● Extracted entries
....................

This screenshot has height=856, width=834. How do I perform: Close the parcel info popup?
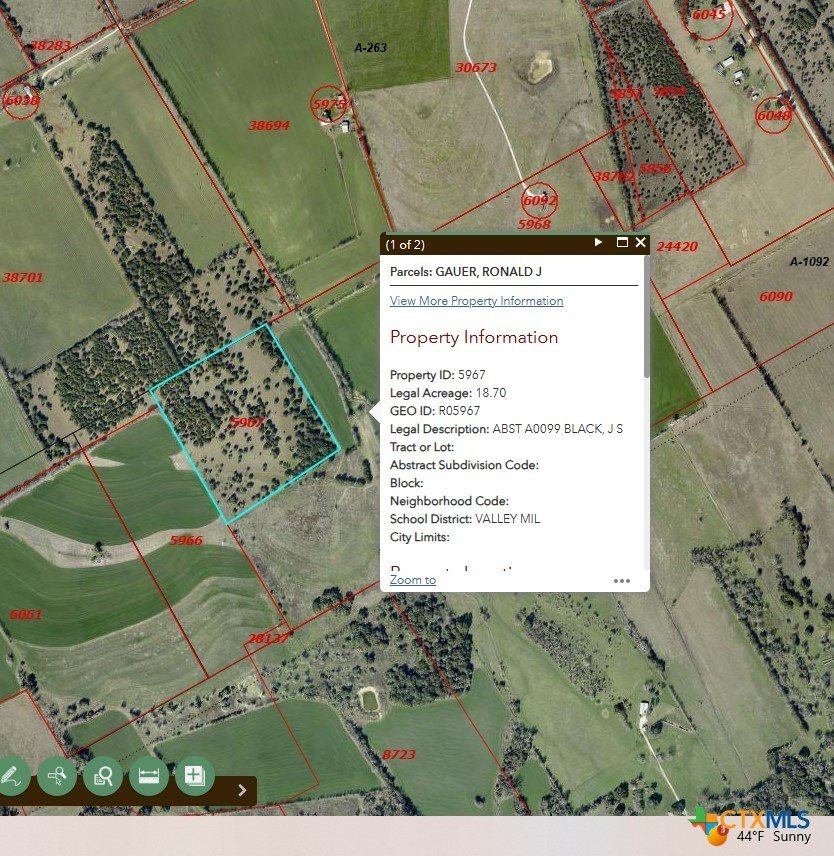[x=641, y=243]
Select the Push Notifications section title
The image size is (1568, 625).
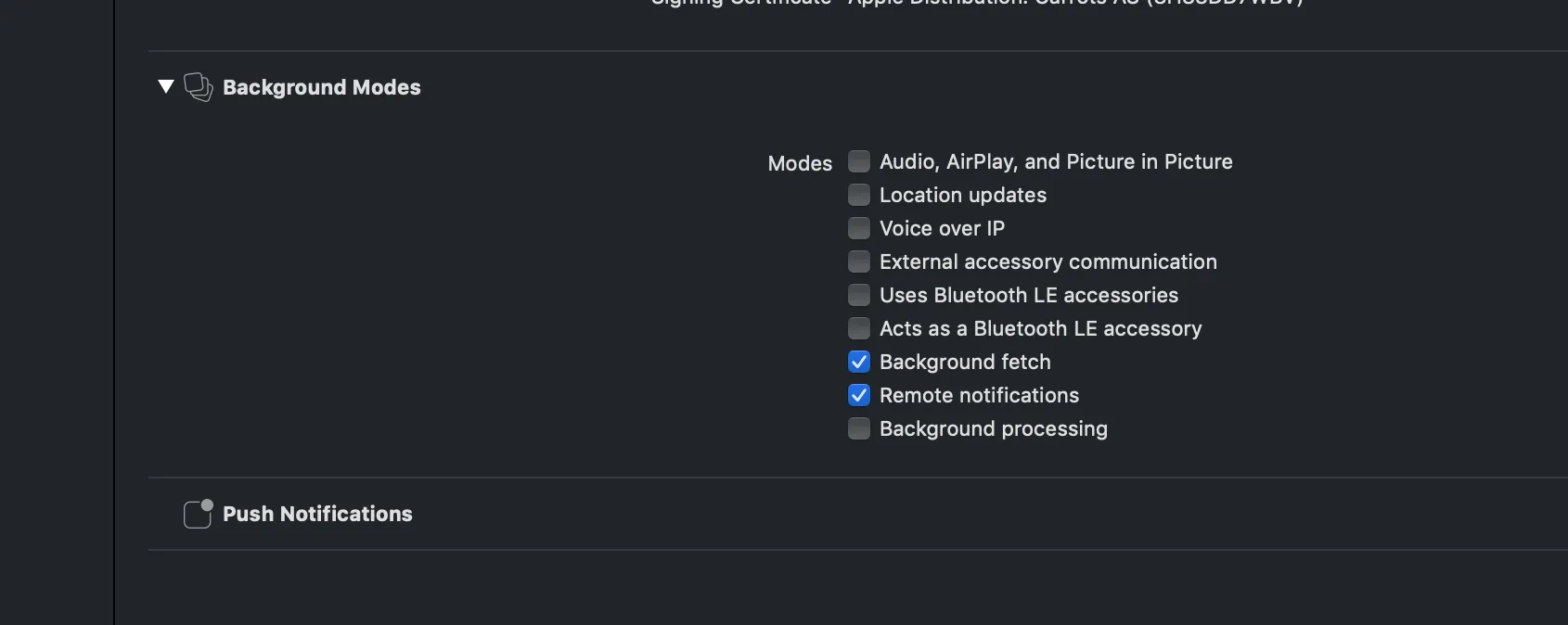pyautogui.click(x=317, y=514)
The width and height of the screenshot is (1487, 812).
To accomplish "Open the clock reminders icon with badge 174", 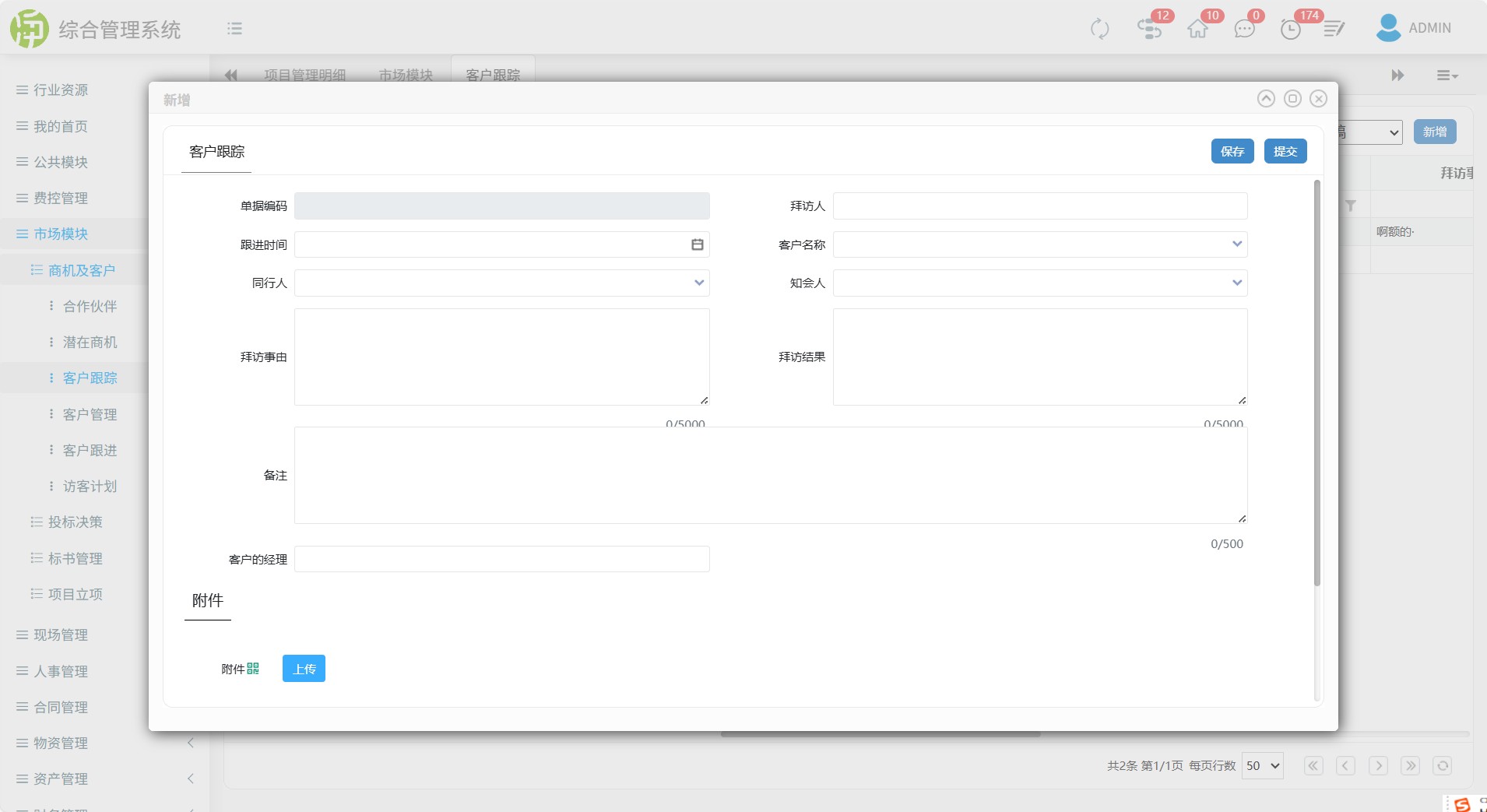I will click(1290, 30).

....................

Copy each line from the rows above that contains the string "width". Case counts.

This screenshot has height=856, width=834. How do I perform: Close the parcel info popup?
The width and height of the screenshot is (1487, 812).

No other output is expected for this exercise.